-- Begin SOURCE EXTRACT --

# Is SPC still the "best" format for Super NES music?



## ChiefReginod (Dec 5, 2020)

SPC is reliable and works in most VGM players, but it has its limitations... namely the lack of track length data (EDIT: This isn't true after all, check my next post below). Is there a more current format that includes track lengths? Or at least some way to effect this with SPC files (playlists, plugins, etc)?

Thanks in advance, and since this sub-forum moves a little slowly feel free to necro post as needed.


----------



## Silent_Gunner (Dec 6, 2020)

ChiefReginod said:


> SPC is reliable and works in most VGM players, but it has its limitations... namely the lack of track length data. Is there a more current format that includes track lengths? Or at least some way to effect this with SPC files (playlists, plugins, etc)?
> 
> Thanks in advance, and since this sub-forum moves a little slowly feel free to necro post as needed.



It's perfect if you want to convert to FLAC. Just a warning: you will have to amplify every individual track if you want the volume to have parity with other music. Unless someone wants to tell me how to amplify a bunch of music tracks at once using Audacity, preferably.


----------



## ChiefReginod (Dec 6, 2020)

I think I must have some old rips or something, because I checked some of my other SPCs and about half of them _do_ have the track lengths stored. So, I guess I should update my collection.

However, I just read that the SPC format does have its limitations and some soundtracks can't be ripped. _J.J.R. Tolkein's Lord of the Rings: Volume I_ is the first example I found so far, and I found a miniSNSF rip of that soundtrack but only a few tracks play properly. The rest have a lot of static. If anyone can offer any info on these unsupported soundtracks I would be grateful.



Silent_Gunner said:


> It's perfect if you want to convert to FLAC. Just a warning: you will have to amplify every individual track if you want the volume to have parity with other music. Unless someone wants to tell me how to amplify a bunch of music tracks at once using Audacity, preferably.


It's actually really easy to do that in foobar2000. Just select the files you want to convert, right-click, and then click...

Convert > ... > Processing > ReplayGain ...

Source Mode: Setting this to "album" will give you more uniform levels from track to track.
Processing: "apply gain and prevent clipping according to peak"

Then just move the slider next to "Without RG info" to raise the volume as you see fit. You can do this whole process with ReplayGain instead if you prefer, but doing it without it gives you a bit more control. Continue on with the conversion and you're done.

Of course, this will require that you've already added a FLAC converter to your foobar2000 install. If you need help doing that just let me know. Alternatively you could just convert them to WAV and then batch convert to FLAC some other way. Also, if you're new to foobar and don't know how to get it to play/convert SPCs, just install the GEP plugin and you're good to go.


----------



## FAST6191 (Dec 6, 2020)

Silent_Gunner said:


> Unless someone wants to tell me how to amplify a bunch of music tracks at once using Audacity, preferably.



There are probably better ways, and indeed players that will do it automatically across a library or a song.

-- End SOURCE EXTRACT --
-- Begin ENTRIES --

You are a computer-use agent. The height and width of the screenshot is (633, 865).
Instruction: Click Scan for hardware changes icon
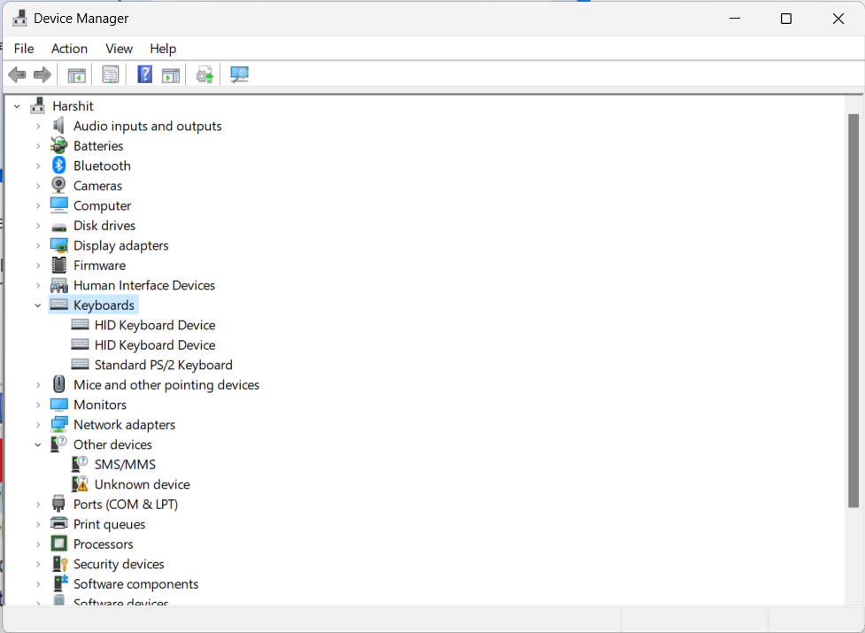[239, 75]
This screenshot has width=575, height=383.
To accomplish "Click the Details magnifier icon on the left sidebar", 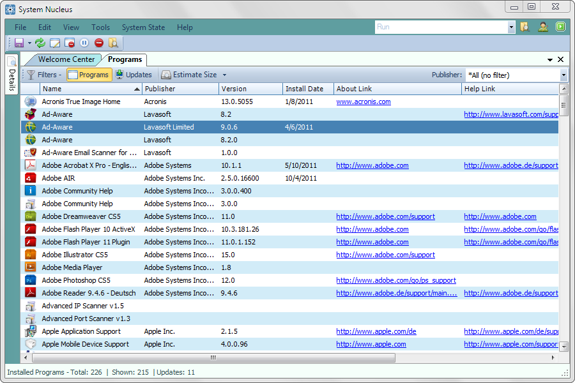I will tap(12, 60).
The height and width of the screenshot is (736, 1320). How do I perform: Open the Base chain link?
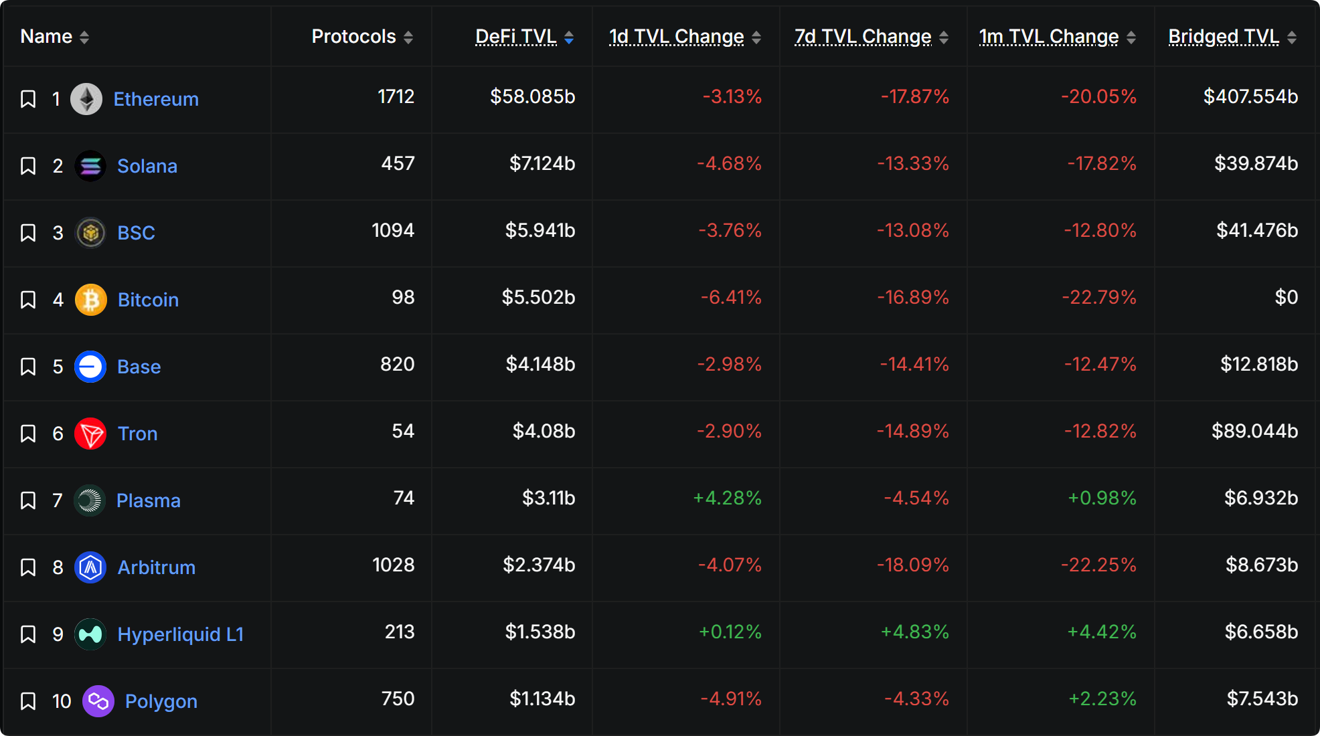tap(139, 367)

-- End ENTRIES --

▸ **WRITTEN PROBLEM 1**
Rewrite the passage of the forum thread on SPC music starting at "It's actually really" and ending at "and you're done.", substituting "knob" for "slider".
▸ **WRITTEN PROBLEM 2**
According to the forum thread on SPC music, what should someone new to foobar install to get it to play or convert SPCs?
These rows have no connection to the forum thread on SPC music.

▸ **WRITTEN ANSWER 1**
It's actually really easy to do that in foobar2000. Just select the files you want to convert, right-click, and then click...

Convert > ... > Processing > ReplayGain ...

Source Mode: Setting this to "album" will give you more uniform levels from track to track.
Processing: "apply gain and prevent clipping according to peak"

Then just move the knob next to "Without RG info" to raise the volume as you see fit. You can do this whole process with ReplayGain instead if you prefer, but doing it without it gives you a bit more control. Continue on with the conversion and you're done.

▸ **WRITTEN ANSWER 2**
The GEP plugin.